→ Work instructions: Repeat the entries that follow from start to finish, keeping every character.

→ Records from a data source:
=== Begin Enclosure ===

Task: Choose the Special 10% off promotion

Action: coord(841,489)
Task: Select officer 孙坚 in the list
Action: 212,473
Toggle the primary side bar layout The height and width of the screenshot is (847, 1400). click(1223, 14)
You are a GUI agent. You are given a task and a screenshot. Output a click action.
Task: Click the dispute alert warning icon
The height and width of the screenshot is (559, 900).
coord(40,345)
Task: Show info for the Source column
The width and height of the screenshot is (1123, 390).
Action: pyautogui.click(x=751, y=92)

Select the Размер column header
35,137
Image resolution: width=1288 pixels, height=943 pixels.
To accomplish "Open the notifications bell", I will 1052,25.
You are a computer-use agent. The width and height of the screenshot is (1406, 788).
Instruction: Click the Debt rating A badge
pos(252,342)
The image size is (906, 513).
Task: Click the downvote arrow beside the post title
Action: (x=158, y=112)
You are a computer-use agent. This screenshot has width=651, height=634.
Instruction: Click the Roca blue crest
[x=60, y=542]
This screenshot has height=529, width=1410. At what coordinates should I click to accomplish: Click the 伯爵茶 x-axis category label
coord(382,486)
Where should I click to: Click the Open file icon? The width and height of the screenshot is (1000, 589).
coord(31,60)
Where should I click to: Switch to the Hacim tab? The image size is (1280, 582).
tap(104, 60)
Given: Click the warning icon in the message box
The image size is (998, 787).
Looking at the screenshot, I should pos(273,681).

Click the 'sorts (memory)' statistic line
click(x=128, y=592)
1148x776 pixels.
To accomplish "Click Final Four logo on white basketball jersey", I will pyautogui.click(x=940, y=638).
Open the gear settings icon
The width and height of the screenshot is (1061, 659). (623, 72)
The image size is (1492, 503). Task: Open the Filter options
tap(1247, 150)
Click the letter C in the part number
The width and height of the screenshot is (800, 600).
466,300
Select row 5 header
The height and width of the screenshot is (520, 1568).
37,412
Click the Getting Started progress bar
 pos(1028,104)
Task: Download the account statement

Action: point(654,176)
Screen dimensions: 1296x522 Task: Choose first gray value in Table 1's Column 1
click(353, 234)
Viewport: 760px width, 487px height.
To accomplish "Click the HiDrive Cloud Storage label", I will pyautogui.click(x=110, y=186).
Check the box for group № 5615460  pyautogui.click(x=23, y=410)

=== End Enclosure ===

→ Reply:
Task: Choose the Special 10% off promotion

Action: coord(841,489)
Task: Select officer 孙坚 in the list
Action: 212,473
Toggle the primary side bar layout The height and width of the screenshot is (847, 1400). click(1223, 14)
You are a GUI agent. You are given a task and a screenshot. Output a click action.
Task: Click the dispute alert warning icon
The height and width of the screenshot is (559, 900).
coord(40,345)
Task: Show info for the Source column
The width and height of the screenshot is (1123, 390).
Action: pyautogui.click(x=751, y=92)

Select the Размер column header
35,137
Image resolution: width=1288 pixels, height=943 pixels.
To accomplish "Open the notifications bell", I will 1052,25.
You are a computer-use agent. The width and height of the screenshot is (1406, 788).
Instruction: Click the Debt rating A badge
pos(252,342)
The image size is (906, 513).
Task: Click the downvote arrow beside the post title
Action: (x=158, y=112)
You are a computer-use agent. This screenshot has width=651, height=634.
Instruction: Click the Roca blue crest
[x=60, y=542]
This screenshot has height=529, width=1410. At what coordinates should I click to accomplish: Click the 伯爵茶 x-axis category label
coord(382,486)
Where should I click to: Click the Open file icon? The width and height of the screenshot is (1000, 589).
coord(31,60)
Where should I click to: Switch to the Hacim tab? The image size is (1280, 582).
tap(104, 60)
Given: Click the warning icon in the message box
The image size is (998, 787).
Looking at the screenshot, I should pos(273,681).

Click the 'sorts (memory)' statistic line
click(x=128, y=592)
1148x776 pixels.
To accomplish "Click Final Four logo on white basketball jersey", I will pyautogui.click(x=940, y=638).
Open the gear settings icon
The width and height of the screenshot is (1061, 659). (623, 72)
The image size is (1492, 503). Task: Open the Filter options
tap(1247, 150)
Click the letter C in the part number
The width and height of the screenshot is (800, 600).
466,300
Select row 5 header
The height and width of the screenshot is (520, 1568).
37,412
Click the Getting Started progress bar
 pos(1028,104)
Task: Download the account statement

Action: point(654,176)
Screen dimensions: 1296x522 Task: Choose first gray value in Table 1's Column 1
click(353, 234)
Viewport: 760px width, 487px height.
To accomplish "Click the HiDrive Cloud Storage label", I will pyautogui.click(x=110, y=186).
Check the box for group № 5615460  pyautogui.click(x=23, y=410)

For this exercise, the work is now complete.